■ **ASSIGNED TASK**
Word for word, restate the lines from the start of the data below through the line containing "Given: Open the @Saj_PakPassion handle link".

──────────

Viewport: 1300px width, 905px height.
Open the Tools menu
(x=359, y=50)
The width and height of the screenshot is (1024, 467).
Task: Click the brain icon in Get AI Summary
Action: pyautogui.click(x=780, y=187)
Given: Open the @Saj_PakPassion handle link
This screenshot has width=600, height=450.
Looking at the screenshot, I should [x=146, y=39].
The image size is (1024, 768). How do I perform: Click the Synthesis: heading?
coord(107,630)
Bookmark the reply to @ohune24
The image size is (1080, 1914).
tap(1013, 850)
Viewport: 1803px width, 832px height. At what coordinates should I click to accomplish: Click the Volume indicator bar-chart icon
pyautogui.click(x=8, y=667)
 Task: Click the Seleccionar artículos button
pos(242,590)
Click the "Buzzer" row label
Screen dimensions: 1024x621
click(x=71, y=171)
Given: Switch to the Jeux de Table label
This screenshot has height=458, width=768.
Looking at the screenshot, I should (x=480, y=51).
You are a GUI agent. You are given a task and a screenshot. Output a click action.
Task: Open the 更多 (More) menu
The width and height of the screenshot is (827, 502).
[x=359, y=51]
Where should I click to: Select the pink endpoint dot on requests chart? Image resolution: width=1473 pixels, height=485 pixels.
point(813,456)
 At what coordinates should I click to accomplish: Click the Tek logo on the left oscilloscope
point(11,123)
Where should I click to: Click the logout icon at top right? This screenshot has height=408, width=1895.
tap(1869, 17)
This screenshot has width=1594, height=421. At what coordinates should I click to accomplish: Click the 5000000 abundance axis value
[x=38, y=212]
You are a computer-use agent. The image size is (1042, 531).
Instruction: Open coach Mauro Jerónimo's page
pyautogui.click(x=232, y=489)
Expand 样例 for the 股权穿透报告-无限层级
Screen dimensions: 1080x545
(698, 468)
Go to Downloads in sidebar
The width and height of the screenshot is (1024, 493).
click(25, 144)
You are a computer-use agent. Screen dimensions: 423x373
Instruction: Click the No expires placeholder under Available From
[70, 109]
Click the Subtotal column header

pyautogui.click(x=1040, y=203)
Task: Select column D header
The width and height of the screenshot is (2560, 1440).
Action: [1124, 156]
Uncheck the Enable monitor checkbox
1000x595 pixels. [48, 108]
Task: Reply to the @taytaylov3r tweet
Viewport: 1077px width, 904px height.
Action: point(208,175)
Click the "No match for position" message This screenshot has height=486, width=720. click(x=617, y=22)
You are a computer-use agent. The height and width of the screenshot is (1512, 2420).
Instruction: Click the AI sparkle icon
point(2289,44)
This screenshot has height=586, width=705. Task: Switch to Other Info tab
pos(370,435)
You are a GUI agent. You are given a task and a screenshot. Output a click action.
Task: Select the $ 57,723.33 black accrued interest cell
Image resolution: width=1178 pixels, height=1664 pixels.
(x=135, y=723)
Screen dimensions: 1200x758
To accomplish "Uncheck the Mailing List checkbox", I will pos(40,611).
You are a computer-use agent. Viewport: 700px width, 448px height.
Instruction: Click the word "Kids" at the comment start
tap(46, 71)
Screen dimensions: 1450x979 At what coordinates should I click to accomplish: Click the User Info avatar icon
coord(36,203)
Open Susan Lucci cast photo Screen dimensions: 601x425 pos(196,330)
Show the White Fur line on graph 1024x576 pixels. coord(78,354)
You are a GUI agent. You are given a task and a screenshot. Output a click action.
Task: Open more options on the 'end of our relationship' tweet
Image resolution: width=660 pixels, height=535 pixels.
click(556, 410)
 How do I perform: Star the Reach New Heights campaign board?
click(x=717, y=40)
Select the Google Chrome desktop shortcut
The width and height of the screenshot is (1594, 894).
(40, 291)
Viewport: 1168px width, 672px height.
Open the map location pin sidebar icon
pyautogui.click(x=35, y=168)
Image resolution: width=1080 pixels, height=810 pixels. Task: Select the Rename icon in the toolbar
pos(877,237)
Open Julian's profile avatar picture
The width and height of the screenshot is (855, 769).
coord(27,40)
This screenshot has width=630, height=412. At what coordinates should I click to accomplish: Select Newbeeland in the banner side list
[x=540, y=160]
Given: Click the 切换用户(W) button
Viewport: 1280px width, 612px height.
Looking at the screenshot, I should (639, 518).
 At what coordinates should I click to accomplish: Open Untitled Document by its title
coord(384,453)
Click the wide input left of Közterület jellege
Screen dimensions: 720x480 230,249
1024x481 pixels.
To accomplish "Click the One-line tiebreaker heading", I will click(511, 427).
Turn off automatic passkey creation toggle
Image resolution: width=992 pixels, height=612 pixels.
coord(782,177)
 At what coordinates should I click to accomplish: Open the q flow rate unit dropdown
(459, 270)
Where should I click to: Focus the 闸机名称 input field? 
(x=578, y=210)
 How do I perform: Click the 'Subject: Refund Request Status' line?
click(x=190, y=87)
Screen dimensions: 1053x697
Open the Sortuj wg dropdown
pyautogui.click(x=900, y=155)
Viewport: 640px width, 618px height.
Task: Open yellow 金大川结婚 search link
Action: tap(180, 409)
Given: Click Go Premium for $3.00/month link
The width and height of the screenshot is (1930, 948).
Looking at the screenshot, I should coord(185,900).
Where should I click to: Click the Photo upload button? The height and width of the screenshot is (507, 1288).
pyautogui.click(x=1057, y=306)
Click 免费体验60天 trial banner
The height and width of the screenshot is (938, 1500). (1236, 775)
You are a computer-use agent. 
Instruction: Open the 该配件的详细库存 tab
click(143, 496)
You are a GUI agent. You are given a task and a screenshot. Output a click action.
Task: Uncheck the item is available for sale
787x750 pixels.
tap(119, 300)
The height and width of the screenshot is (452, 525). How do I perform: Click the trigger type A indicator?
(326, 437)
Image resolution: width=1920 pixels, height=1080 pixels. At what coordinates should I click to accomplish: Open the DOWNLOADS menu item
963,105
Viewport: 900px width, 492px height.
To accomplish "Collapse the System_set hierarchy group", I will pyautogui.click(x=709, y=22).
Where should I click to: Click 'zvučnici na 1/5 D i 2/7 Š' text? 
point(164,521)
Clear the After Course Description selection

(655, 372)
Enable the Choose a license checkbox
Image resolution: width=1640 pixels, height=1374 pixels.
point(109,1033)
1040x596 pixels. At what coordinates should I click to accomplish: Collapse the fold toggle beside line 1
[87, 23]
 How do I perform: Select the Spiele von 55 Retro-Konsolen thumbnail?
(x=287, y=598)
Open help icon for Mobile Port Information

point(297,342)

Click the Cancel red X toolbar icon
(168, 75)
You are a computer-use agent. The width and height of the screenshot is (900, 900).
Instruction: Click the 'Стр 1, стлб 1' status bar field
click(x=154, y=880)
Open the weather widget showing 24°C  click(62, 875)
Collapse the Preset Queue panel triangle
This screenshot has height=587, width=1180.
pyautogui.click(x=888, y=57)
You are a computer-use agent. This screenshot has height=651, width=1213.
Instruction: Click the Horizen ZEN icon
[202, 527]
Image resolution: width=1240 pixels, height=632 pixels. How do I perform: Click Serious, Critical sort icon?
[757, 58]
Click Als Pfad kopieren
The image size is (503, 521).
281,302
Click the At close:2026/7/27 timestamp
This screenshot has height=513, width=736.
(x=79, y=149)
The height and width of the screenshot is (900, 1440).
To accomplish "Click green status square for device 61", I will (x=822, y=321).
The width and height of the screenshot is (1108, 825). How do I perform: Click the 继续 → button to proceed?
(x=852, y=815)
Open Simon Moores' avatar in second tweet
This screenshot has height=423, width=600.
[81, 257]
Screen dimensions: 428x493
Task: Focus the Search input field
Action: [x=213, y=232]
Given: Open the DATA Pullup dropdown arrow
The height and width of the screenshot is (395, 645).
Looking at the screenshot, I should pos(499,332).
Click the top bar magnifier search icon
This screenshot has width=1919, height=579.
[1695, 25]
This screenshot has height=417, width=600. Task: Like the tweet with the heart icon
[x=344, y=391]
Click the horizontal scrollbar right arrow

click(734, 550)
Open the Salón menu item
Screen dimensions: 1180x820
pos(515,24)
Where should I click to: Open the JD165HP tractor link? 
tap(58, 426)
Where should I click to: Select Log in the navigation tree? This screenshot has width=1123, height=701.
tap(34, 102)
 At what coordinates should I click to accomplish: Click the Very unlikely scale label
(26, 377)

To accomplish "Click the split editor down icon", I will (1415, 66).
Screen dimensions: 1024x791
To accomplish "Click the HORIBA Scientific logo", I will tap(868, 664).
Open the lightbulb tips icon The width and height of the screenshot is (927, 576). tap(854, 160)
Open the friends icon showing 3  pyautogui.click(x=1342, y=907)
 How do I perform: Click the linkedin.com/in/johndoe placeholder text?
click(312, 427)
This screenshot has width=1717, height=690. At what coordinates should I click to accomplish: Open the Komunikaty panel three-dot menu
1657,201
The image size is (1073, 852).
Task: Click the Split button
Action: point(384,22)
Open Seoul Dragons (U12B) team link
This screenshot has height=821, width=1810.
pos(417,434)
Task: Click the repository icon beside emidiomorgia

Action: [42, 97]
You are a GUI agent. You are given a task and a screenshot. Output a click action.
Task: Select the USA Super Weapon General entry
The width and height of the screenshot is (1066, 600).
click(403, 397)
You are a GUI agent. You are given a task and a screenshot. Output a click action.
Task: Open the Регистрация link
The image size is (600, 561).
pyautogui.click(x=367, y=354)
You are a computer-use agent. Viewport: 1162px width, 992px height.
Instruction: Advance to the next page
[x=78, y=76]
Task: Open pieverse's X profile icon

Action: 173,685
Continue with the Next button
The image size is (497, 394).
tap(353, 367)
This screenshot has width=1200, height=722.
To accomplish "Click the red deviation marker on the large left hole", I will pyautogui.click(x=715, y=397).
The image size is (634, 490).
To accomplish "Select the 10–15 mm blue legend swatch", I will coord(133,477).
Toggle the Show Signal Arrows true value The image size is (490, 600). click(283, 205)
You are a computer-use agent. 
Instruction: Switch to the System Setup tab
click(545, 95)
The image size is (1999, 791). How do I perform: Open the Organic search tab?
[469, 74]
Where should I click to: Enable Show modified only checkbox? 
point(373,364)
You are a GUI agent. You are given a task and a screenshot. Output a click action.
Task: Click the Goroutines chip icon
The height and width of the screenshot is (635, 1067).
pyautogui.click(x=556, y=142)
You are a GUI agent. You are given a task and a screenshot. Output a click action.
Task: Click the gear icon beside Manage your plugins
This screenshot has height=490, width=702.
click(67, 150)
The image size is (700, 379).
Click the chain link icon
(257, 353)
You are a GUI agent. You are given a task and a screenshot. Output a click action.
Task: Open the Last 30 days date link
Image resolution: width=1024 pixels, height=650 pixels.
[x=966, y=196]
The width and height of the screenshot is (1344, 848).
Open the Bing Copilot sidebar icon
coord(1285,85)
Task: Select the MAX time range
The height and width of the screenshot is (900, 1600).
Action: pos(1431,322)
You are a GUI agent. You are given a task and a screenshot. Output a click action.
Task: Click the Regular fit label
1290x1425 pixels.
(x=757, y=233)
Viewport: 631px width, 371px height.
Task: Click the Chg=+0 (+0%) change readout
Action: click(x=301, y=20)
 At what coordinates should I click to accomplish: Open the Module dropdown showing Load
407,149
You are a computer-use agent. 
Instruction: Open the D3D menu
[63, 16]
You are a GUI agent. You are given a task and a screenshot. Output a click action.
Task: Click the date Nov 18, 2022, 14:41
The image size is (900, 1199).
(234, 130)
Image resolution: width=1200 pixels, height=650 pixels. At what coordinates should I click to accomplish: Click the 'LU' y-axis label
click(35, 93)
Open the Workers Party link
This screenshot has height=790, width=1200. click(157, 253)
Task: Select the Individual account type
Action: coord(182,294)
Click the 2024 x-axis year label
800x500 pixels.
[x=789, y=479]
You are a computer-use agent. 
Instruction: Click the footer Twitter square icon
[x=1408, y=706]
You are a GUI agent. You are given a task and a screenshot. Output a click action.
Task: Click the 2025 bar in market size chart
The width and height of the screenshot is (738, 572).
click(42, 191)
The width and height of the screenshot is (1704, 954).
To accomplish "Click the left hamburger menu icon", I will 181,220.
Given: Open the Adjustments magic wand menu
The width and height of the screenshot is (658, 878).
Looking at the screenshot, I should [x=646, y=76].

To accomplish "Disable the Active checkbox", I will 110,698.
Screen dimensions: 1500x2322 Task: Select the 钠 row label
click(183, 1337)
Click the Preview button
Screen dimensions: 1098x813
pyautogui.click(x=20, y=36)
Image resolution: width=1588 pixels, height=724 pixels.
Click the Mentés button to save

──────────

■ **RESULT OF THE EXERCISE**
Viewport: 1300px width, 905px height.
Open the Tools menu
(x=359, y=50)
The width and height of the screenshot is (1024, 467).
Task: Click the brain icon in Get AI Summary
Action: pyautogui.click(x=780, y=187)
Given: Open the @Saj_PakPassion handle link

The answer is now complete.